Secundado con seriedad por Cruz I, la pareja se mostró imbatible durante los primeros enfrentamientos. Cruz III se concentra con la cabeza baja, con los labios fruncidos y los ojos clavados en el puño, como auscultando esos espacios internos, el vacío que se necesita para burlar al tiempo y entrar en el terreno del rival; pero luego yergue la postura y ataca de frente, con una decisión que intimida, y la falange del pulgar engatilla el dedo índice de modo que nunca termina de cerrar el puño y, más que abrir la mano, la dispara. Cruz I, por su parte, medita de espaldas al espacio de juego, no es tan agresivo en la constancia y la movilidad de sus apuestas, pero con sus aciertos brinda márgenes de riesgo al compañero.
Ninguno de los cuatro retuvo el juego por alargar los cantes. Todos golpearon seca, noblemente. Pitarch se batió con brío y mantuvo prolongados duelos, pero esos últimos tantos de Cercós al gran Cruz III fueron lo mejor de la noche. No solo estaban en juego las cervezas sino también el orgullo. Cercós representa la morra bajoaragonesa, y los temibles hermanos Cruz la morra del Maestrazgo. Todavía no contamos con un estudio riguroso que aborde sus diferencias y similitudes, pero, a tenor de lo visto en la noche del sábado, se pueden incorporar algunas observaciones a los materiales de la investigación. Los Cruz están hechos a una morra seca y elevada, muy intensa e isócrona, como un constante y veloz martilleo que provoca los errores del contrario. Cercós, en cambio, iba de menos a más. Sujetaba los primeros envites y esquivaba las repeticiones, pero cuando entraba en el punto tiraba con más arrojo incluso, y si el punto se hacía largo protagonizaba intensos cuerpo a cuerpo. Su juego es más fogoso, brillante en el fragor de la batalla, discreto en los puntos cortos, en el juego sin espacios.
Ni Cercós ni Pitarch cejaron en su empeño hasta que en las últimas rondas equilibraron el tanteo e incluso Pitarch amarró varios puntos espectaculares, un torrente de apuestas, un intercambio de golpes numerados aleatoriamente con el implacable Cruz I. Pero ese gran último punto entre Cercós y Cruz III desdibuja los distingos: era morra en estado puro, la intuición y la técnica, la constancia y el arrojo. Cercós había ido creciendo en concentración conforme avanzaba la noche. No perdía de vista la mano del adversario, la abertura del puño, jugaba con sus mismas cartas y en su extrema concentración había logrado meterse incluso en los cambios a cuatro, que son los momentos más vertiginosos. Cruz III sacaba el cuatro abajo con la palma, Cercós lo metía por arriba con el dorso.
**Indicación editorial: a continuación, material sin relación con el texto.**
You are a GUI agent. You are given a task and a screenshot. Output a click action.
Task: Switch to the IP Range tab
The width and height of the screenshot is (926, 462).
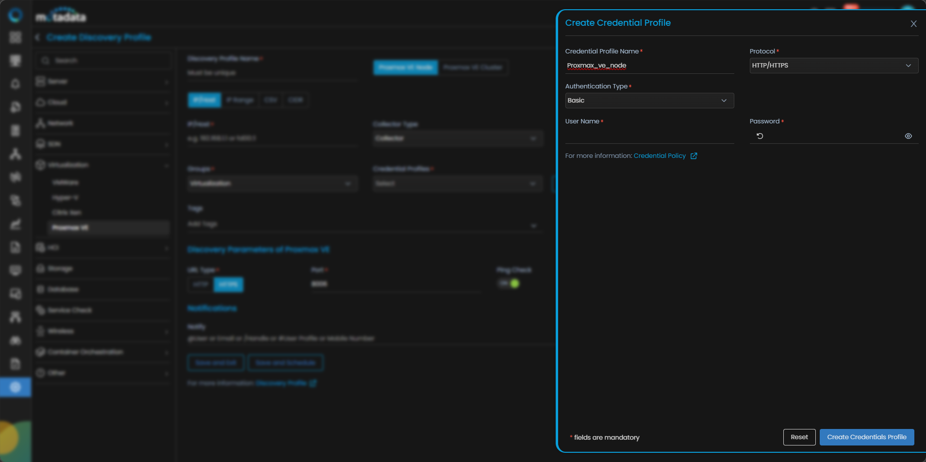(240, 100)
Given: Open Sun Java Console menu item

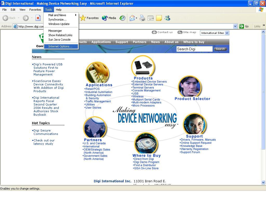Looking at the screenshot, I should [x=59, y=40].
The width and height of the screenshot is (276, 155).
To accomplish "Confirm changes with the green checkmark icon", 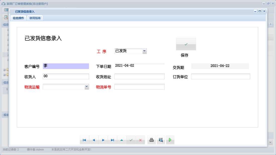I will pyautogui.click(x=131, y=140).
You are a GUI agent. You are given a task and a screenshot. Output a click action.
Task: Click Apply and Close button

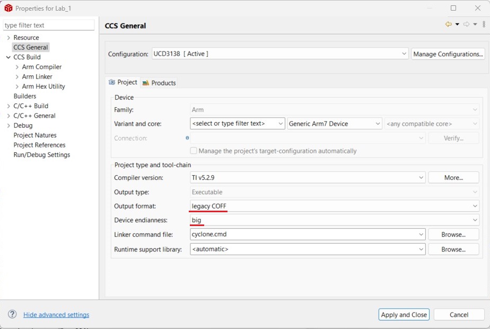click(x=404, y=315)
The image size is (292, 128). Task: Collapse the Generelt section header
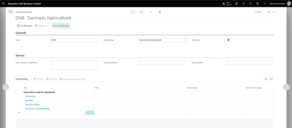click(x=21, y=33)
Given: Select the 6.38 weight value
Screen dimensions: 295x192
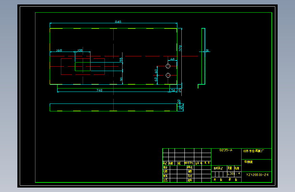Looking at the screenshot, I should 230,174.
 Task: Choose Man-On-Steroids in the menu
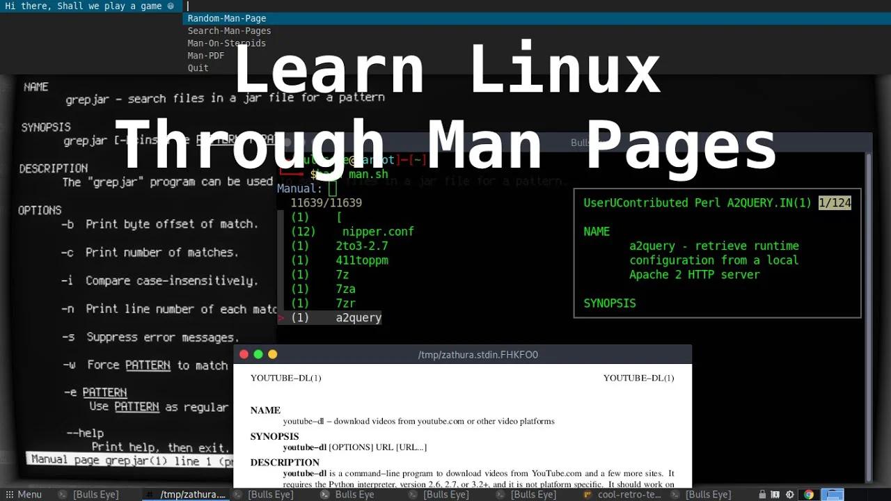pyautogui.click(x=226, y=42)
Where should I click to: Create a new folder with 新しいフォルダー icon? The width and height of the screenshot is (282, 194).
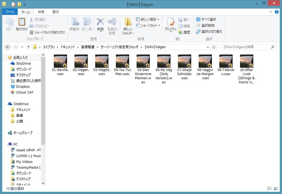click(x=128, y=26)
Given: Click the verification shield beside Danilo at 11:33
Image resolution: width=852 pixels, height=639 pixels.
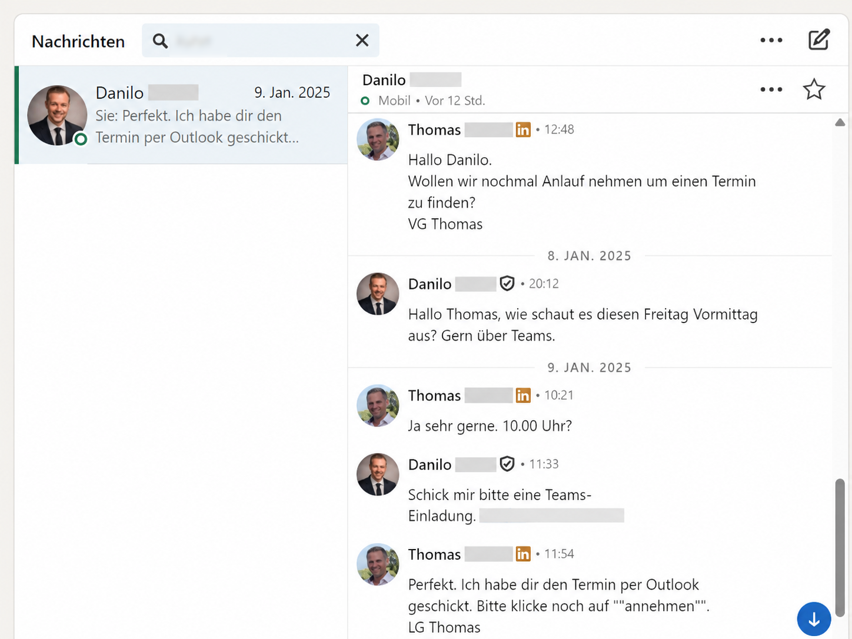Looking at the screenshot, I should (x=507, y=464).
Cruz III le buscaba el dos, le repetía las que le sacó con otros doses, y se cebó tanto con los doses altos y los cuatros bajos que repitió un par de veces un ata- que con el puño después de tres salidas, algo que Cercós cogió al vuelo y remató el tanto, que duró varios minutos, con un cuatro por arriba con los dedos y un cinco con los labios que dejó a Cruz III sin posibilidades, consciente de un error que no había durado más de media décima, ni siquiera eso. Cruz III se quedó con la mirada fija en el puño, el que guarda el secreto de sus victorias. Estaba tan prieto que no hubo tiempo de empezar a abrirlo. No hubo espacio.
El público jaleaba el tanto entusiasmado, y salió del bar muy satisfecho del gran espectáculo que acababa de presenciar, e intercambiaba cálculos y apuestas para el próximo enfrentamiento, que tendrá lugar en primavera.